And now what had once felt like a debatable point seems to be a fact: The NFL blackballed former player Colin Kaepernick after he decided to take a knee in protest of police injustice.

“No teams wanted to sign a player—even one as talented as Kaepernick—whom they saw as controversial, and, therefore, bad for business,” confessed former NFL exec Joe Lockhart in a 2020 op-ed for CNN.

That situation was when I stopped being a fan of the NFL. For a powerful institution to instantly railroad the career of a Black person for practicing their free speech—especially for an act that was in defense of their community’s call for justice—showed me how the NFL truly felt about diversity when it wasn’t profitable to it. For all of the performative “Inspire Change” collaborations and social justice bullshit it has since launched, none of it has been able to cover the damage it has perpetuated.

Even off the field, the NFL doesn’t appear to care about the morality, accountability, and responsibility of its players. According to a May 2022 peer-reviewed study published in the academic journal Violence Against Women, players who are arrested for domestic abuse are often given a slap on the wrist.
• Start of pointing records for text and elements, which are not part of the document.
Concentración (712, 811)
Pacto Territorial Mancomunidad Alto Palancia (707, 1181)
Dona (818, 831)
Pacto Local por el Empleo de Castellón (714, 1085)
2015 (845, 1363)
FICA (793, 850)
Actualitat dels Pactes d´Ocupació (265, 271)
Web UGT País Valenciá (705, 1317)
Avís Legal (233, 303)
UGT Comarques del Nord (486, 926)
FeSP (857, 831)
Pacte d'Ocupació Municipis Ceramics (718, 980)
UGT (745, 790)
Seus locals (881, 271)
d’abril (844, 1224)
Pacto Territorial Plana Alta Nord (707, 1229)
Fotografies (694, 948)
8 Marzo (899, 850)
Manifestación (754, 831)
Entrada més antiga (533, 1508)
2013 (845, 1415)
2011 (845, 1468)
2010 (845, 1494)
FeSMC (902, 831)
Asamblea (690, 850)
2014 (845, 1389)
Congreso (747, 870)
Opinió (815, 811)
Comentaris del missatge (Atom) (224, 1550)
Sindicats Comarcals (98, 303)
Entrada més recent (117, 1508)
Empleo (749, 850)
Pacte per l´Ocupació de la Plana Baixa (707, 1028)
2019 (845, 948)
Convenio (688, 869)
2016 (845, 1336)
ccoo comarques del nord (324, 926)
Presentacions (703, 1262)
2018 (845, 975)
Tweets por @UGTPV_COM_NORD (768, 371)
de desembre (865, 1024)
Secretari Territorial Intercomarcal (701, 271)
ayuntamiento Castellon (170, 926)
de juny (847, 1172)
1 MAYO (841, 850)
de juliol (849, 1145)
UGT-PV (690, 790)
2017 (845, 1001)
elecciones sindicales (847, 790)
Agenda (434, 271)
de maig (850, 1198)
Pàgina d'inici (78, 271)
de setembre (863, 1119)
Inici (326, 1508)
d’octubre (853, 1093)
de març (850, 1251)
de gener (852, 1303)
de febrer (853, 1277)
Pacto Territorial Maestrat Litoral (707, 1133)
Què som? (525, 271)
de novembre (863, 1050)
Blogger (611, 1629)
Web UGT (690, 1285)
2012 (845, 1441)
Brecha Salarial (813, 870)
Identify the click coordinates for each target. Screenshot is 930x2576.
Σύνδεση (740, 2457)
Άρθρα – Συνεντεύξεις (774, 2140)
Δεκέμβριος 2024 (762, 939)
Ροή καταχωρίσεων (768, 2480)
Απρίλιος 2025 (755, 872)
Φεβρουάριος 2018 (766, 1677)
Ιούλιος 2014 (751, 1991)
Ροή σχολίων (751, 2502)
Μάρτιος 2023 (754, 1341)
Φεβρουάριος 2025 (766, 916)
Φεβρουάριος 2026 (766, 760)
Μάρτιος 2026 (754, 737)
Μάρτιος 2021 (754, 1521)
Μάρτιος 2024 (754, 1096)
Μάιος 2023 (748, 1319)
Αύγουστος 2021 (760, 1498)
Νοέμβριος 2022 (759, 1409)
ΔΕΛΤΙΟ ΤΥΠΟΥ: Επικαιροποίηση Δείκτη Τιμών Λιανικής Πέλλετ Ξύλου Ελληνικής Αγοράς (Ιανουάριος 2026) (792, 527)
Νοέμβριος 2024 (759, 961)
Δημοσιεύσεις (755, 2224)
After reviewing all 117 NFL players arrested for an act of violence against women between 2000 and 2019, the report found “that the effect of an arrest on player careers is negligible, though it has become slightly more detrimental over time.”

Again, it’s hard to stand by and act like all of this is normal. It shouldn’t be ignored that a league whose teams are predominantly owned by old white men are tolerating the mismanagement, negligence, and mistreatment of its predominantly young Black male players. Hamlin deserved better. Just like Kaepernick did—and every other player who has represented the league.

But change starts with us. And after Monday night, there should be no going back to NFL business as usual. Enough is enough.